Tags: #Romántico, #Humor

La felicidad es un té contigo (2 page)

Manchego levantó una ceja.

—Aquí las cosas son como son. Los plazos son los que son. No aceptamos pagos, ni sobornos, ni nada de eso para agilizar los trámites, como ustedes comprenderán.

—¿Pero de qué habla? —se maravilló el otro—. Nos referimos a muestras de ADN, fotografías de la víctima, datos bancarios, localizador de llamadas, matrícula del coche que conducía cuando fue visto por última vez…

El inspector carraspeó. Se revolvió en su asiento. Contraatacó.

—Así que me ha ocultado el hecho de que el señor
Crasman
conducía un coche cuando fue visto por última vez.

—No hemos ocultado nada —protestó Bestman—. Ha sido usted el que no ha preguntado.

—No estará insinuando que no sé hacer mi trabajo, ¿verdad?

Posición de dominio, se recordó Manchego, posición de dominio.

—Por supuesto que no.

—Entonces dígame de una vez todo lo que saben sobre el caso. Y le advierto que si descubro que me ocultan alguna información importante, serán ustedes dos objeto de investigación.

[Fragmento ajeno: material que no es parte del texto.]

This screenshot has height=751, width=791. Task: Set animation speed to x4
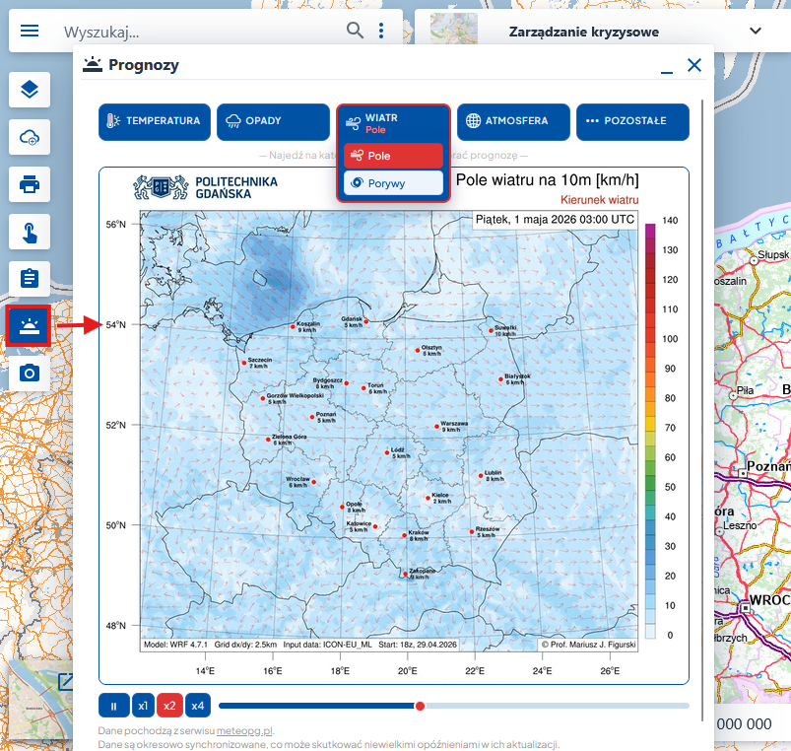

Los ingleses intercambiaron algunas frases en voz baja. Después abrieron sus maletines a la vez y sacaron sendas carpetas que colocaron delante del ordenador de Manchego. La noche sería larga, se lamentó el inspector; tendría que leer todo aquello para poder redactar la denuncia.

—Esta carpeta contiene todos los datos en inglés y esta otra su traducción al español —explicó el intérprete.

—Muy bien.

—Como carecemos de un estudio de ADN del joven señor Craftsman —añadió el inglés—, tal vez sería conveniente que tomara usted una muestra a mi jefe, su padre.

Manchego se rascó la nuca. Jamás en su vida se había visto en una situación como aquélla.

—Tendrán que esperar un momento —anunció.

Se levantó y abandonó el despacho a toda prisa. Salió a la calle, cruzó el semáforo, entró en la farmacia de Adelina y pidió unos bastoncillos de algodón. Pagó en efectivo. Regresó a la comisaría, entró en el cubículo donde aquellos dos hombres le aguardaban intrigados y dijo:

—A ver, señor
Crasman
, abra usted la boca.

Atticus Craftsman recordaba perfectamente el ruido que hizo el tendón de su rodilla al romperse, en plena regata contra Cambridge, y también el del remo contra el agua. Por séptimo año consecutivo, por culpa de su lesión, la Universidad de Oxford quedó segunda en aquella competición que sólo contaba con dos equipos participantes. La rivalidad con los de azul celeste formaba parte de los cientos de pequeñas o grandes tradiciones ancestrales del campus; como la de la corbata de rayas de colores, el juramento —sobre la Biblia— de abstenerse de comer chicle dentro de la Biblioteca Bodleiana, la cursilada de las fresas y el
champagne
en las praderas de Christ Church o la prohibición de pisar la hierba del parterre central del colegio, con la consecuente incomodidad de tener que dar la vuelta entera al patio para atravesarlo.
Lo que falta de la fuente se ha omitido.